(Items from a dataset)
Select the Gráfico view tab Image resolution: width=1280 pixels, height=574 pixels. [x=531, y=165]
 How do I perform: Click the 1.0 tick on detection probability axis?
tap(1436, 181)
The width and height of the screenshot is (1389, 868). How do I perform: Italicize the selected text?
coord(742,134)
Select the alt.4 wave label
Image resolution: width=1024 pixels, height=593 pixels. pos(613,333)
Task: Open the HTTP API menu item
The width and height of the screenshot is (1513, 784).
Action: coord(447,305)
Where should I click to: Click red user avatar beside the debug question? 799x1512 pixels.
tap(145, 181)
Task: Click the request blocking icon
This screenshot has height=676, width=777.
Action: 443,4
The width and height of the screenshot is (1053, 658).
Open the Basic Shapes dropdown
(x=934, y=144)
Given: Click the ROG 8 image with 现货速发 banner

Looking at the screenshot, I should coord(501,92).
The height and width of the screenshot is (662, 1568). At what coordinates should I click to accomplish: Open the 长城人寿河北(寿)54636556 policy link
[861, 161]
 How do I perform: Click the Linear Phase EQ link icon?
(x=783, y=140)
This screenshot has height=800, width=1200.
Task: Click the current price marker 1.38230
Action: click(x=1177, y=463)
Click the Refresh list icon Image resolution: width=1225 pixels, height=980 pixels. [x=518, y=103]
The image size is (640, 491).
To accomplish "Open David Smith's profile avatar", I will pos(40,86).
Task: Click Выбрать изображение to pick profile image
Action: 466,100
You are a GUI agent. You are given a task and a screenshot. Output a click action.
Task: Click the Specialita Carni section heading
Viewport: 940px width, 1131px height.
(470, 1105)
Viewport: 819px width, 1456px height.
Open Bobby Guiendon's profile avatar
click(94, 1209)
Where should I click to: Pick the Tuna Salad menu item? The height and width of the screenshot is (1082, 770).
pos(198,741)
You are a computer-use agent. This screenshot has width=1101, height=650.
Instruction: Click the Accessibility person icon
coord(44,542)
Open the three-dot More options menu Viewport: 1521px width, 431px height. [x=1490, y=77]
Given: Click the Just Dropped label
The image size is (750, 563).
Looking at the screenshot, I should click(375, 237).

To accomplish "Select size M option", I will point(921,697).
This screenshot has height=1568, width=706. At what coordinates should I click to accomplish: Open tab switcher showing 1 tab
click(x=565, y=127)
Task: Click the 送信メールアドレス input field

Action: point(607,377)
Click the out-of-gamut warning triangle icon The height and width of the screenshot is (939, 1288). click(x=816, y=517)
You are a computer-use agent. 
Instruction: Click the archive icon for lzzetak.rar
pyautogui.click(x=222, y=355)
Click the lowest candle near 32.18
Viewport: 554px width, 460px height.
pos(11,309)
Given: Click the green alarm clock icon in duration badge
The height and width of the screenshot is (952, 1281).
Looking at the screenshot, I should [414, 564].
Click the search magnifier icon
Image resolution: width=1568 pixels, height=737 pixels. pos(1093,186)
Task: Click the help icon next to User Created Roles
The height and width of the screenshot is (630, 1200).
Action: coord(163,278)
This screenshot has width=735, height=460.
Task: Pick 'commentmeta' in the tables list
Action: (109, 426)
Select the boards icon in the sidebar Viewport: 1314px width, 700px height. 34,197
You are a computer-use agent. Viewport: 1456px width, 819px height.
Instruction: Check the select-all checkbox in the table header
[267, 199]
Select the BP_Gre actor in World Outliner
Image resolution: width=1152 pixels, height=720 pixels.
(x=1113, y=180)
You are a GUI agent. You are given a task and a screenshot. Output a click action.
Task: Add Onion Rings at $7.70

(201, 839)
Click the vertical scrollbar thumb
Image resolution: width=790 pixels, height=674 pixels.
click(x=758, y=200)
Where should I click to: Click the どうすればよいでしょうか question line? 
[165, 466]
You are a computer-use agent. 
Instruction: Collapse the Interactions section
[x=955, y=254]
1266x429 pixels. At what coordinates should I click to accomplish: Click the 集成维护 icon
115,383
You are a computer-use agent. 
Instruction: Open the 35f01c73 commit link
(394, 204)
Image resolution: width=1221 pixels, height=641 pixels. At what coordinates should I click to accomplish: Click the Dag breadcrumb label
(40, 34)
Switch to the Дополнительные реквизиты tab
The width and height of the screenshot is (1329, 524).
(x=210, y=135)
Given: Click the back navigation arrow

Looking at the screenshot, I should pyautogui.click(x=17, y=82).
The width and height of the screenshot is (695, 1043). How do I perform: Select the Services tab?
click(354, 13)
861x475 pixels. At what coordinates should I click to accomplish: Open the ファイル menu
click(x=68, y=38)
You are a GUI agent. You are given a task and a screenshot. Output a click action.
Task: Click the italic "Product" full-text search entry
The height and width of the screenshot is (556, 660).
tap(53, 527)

(Prompt) From the data above, copy each line exactly.

(Task result)
Select the Gráfico view tab Image resolution: width=1280 pixels, height=574 pixels. [x=531, y=165]
 How do I perform: Click the 1.0 tick on detection probability axis?
tap(1436, 181)
The width and height of the screenshot is (1389, 868). How do I perform: Italicize the selected text?
coord(742,134)
Select the alt.4 wave label
Image resolution: width=1024 pixels, height=593 pixels. pos(613,333)
Task: Open the HTTP API menu item
The width and height of the screenshot is (1513, 784).
Action: coord(447,305)
Where should I click to: Click red user avatar beside the debug question? 799x1512 pixels.
tap(145, 181)
Task: Click the request blocking icon
This screenshot has height=676, width=777.
Action: 443,4
The width and height of the screenshot is (1053, 658).
Open the Basic Shapes dropdown
(x=934, y=144)
Given: Click the ROG 8 image with 现货速发 banner

Looking at the screenshot, I should coord(501,92).
The height and width of the screenshot is (662, 1568). At what coordinates should I click to accomplish: Open the 长城人寿河北(寿)54636556 policy link
[861, 161]
 How do I perform: Click the Linear Phase EQ link icon?
(x=783, y=140)
This screenshot has height=800, width=1200.
Task: Click the current price marker 1.38230
Action: click(x=1177, y=463)
Click the Refresh list icon Image resolution: width=1225 pixels, height=980 pixels. [x=518, y=103]
The image size is (640, 491).
To accomplish "Open David Smith's profile avatar", I will pos(40,86).
Task: Click Выбрать изображение to pick profile image
Action: 466,100
You are a GUI agent. You are given a task and a screenshot. Output a click action.
Task: Click the Specialita Carni section heading
Viewport: 940px width, 1131px height.
(470, 1105)
Viewport: 819px width, 1456px height.
Open Bobby Guiendon's profile avatar
click(94, 1209)
Where should I click to: Pick the Tuna Salad menu item? The height and width of the screenshot is (1082, 770).
pos(198,741)
You are a computer-use agent. This screenshot has width=1101, height=650.
Instruction: Click the Accessibility person icon
coord(44,542)
Open the three-dot More options menu Viewport: 1521px width, 431px height. [x=1490, y=77]
Given: Click the Just Dropped label
The image size is (750, 563).
Looking at the screenshot, I should click(375, 237).

To accomplish "Select size M option", I will point(921,697).
This screenshot has height=1568, width=706. At what coordinates should I click to accomplish: Open tab switcher showing 1 tab
click(x=565, y=127)
Task: Click the 送信メールアドレス input field

Action: point(607,377)
Click the out-of-gamut warning triangle icon The height and width of the screenshot is (939, 1288). click(x=816, y=517)
You are a computer-use agent. 
Instruction: Click the archive icon for lzzetak.rar
pyautogui.click(x=222, y=355)
Click the lowest candle near 32.18
Viewport: 554px width, 460px height.
pos(11,309)
Given: Click the green alarm clock icon in duration badge
The height and width of the screenshot is (952, 1281).
Looking at the screenshot, I should [414, 564].
Click the search magnifier icon
Image resolution: width=1568 pixels, height=737 pixels. pos(1093,186)
Task: Click the help icon next to User Created Roles
The height and width of the screenshot is (630, 1200).
Action: coord(163,278)
This screenshot has width=735, height=460.
Task: Pick 'commentmeta' in the tables list
Action: (109, 426)
Select the boards icon in the sidebar Viewport: 1314px width, 700px height. 34,197
You are a computer-use agent. Viewport: 1456px width, 819px height.
Instruction: Check the select-all checkbox in the table header
[267, 199]
Select the BP_Gre actor in World Outliner
Image resolution: width=1152 pixels, height=720 pixels.
(x=1113, y=180)
You are a GUI agent. You are given a task and a screenshot. Output a click action.
Task: Add Onion Rings at $7.70

(201, 839)
Click the vertical scrollbar thumb
Image resolution: width=790 pixels, height=674 pixels.
click(x=758, y=200)
Where should I click to: Click the どうすればよいでしょうか question line? 
[165, 466]
You are a computer-use agent. 
Instruction: Collapse the Interactions section
[x=955, y=254]
1266x429 pixels. At what coordinates should I click to accomplish: Click the 集成维护 icon
115,383
You are a computer-use agent. 
Instruction: Open the 35f01c73 commit link
(394, 204)
Image resolution: width=1221 pixels, height=641 pixels. At what coordinates should I click to accomplish: Click the Dag breadcrumb label
(40, 34)
Switch to the Дополнительные реквизиты tab
The width and height of the screenshot is (1329, 524).
(x=210, y=135)
Given: Click the back navigation arrow

Looking at the screenshot, I should pyautogui.click(x=17, y=82).
The width and height of the screenshot is (695, 1043). How do I perform: Select the Services tab?
click(354, 13)
861x475 pixels. At what coordinates should I click to accomplish: Open the ファイル menu
click(x=68, y=38)
You are a GUI agent. You are given a task and a screenshot. Output a click action.
Task: Click the italic "Product" full-text search entry
The height and width of the screenshot is (556, 660).
tap(53, 527)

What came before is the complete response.